## What needs to be done
Lines before the one containing "This screenshot has height=378, width=600." are not copied; that line and every one after it, through the end of the material below, are printed exactly, without pictures.
Material provided Block Start
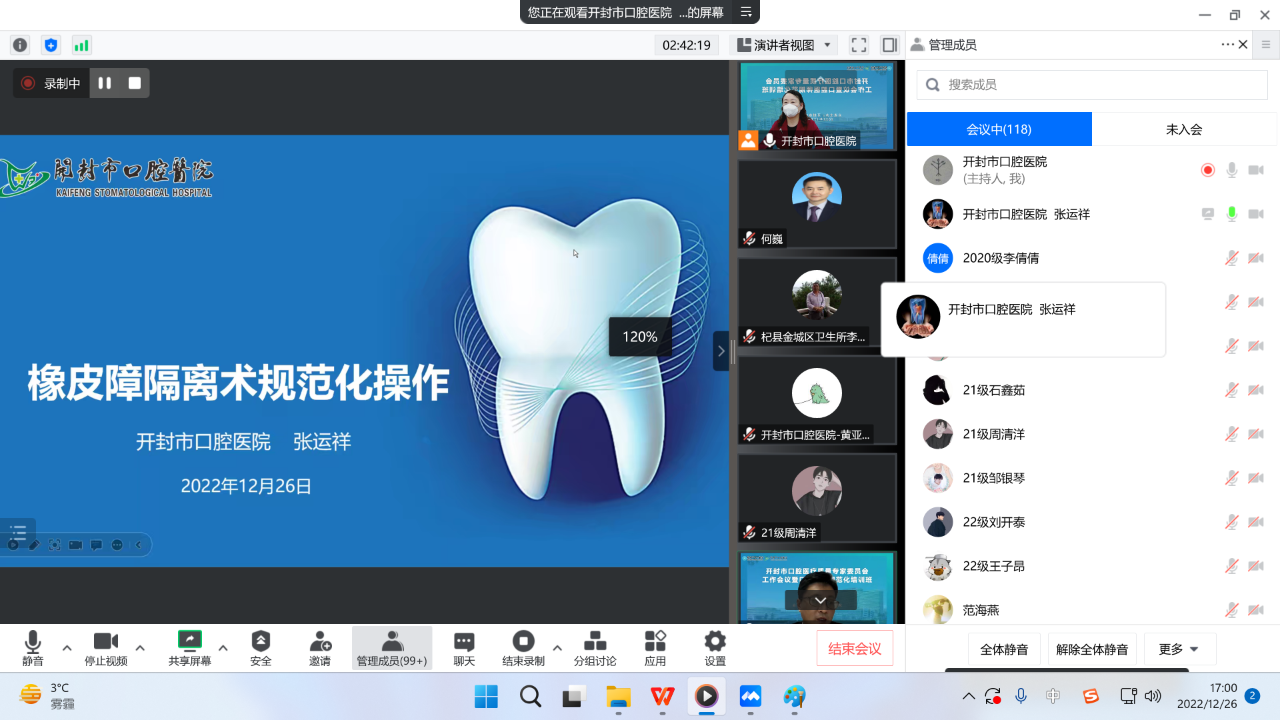Open the Settings (设置) panel
The width and height of the screenshot is (1280, 720).
[x=714, y=647]
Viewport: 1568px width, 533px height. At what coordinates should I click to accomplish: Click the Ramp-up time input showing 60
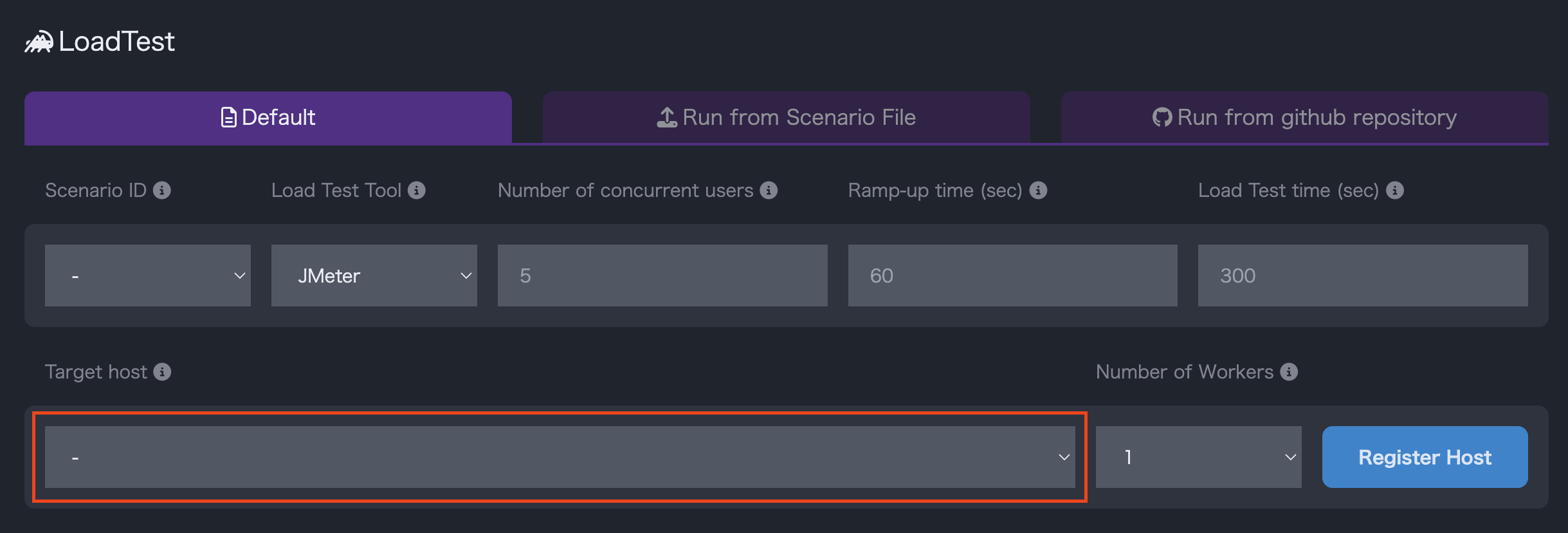point(1012,276)

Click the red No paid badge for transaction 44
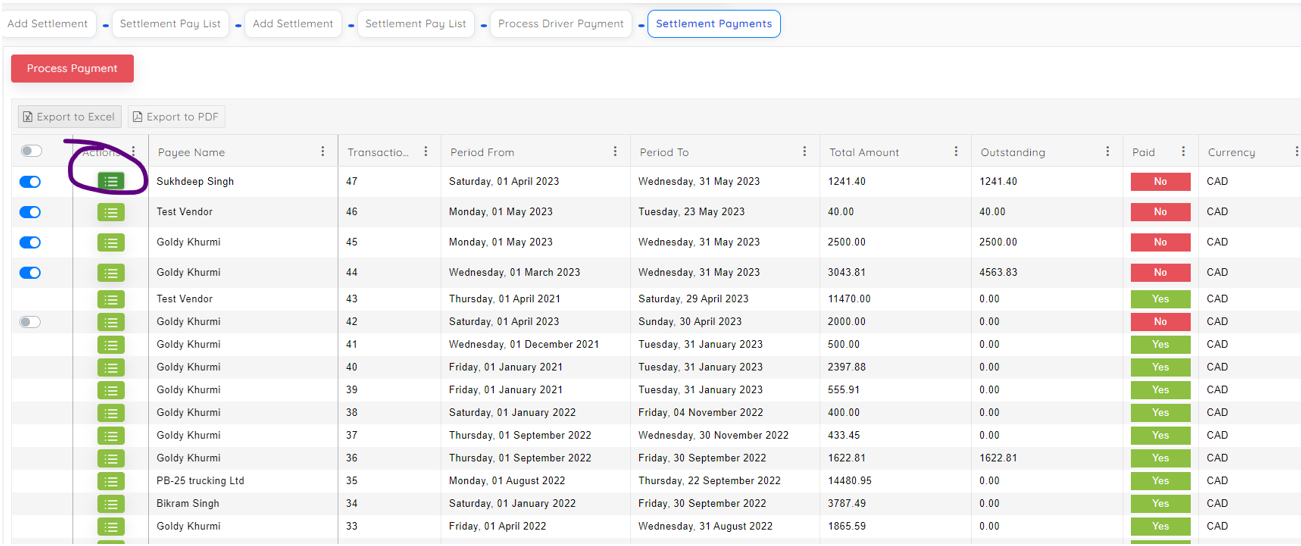(1160, 272)
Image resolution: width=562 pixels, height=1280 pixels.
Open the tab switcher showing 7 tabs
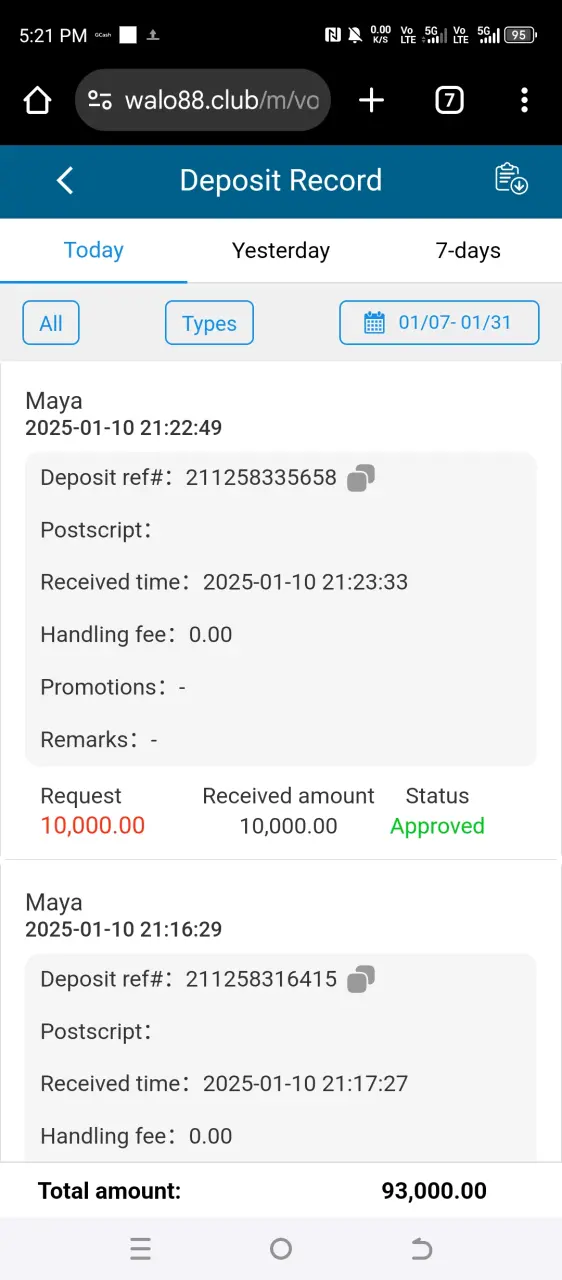(449, 100)
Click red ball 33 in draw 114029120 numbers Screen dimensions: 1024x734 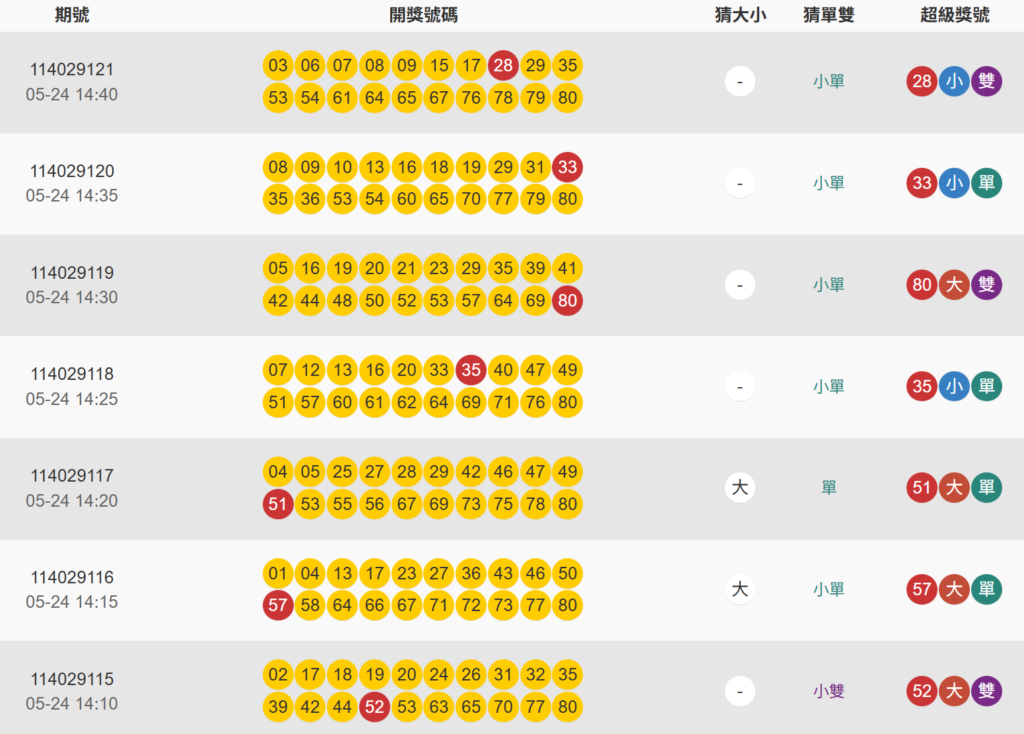tap(568, 167)
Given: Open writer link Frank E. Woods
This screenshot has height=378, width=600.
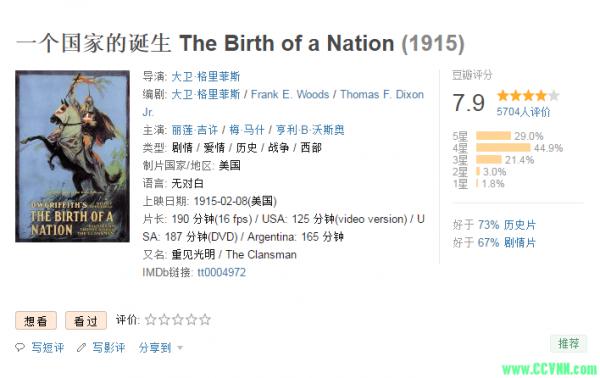Looking at the screenshot, I should coord(290,94).
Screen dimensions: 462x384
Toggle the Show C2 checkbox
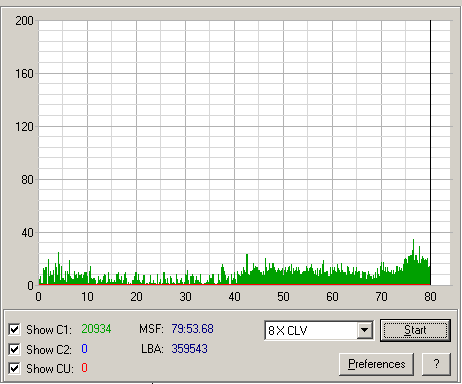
Material provided Block End
## Answer to the problem
This screenshot has height=378, width=600.
Looking at the screenshot, I should coord(290,94).
Screen dimensions: 462x384
Toggle the Show C2 checkbox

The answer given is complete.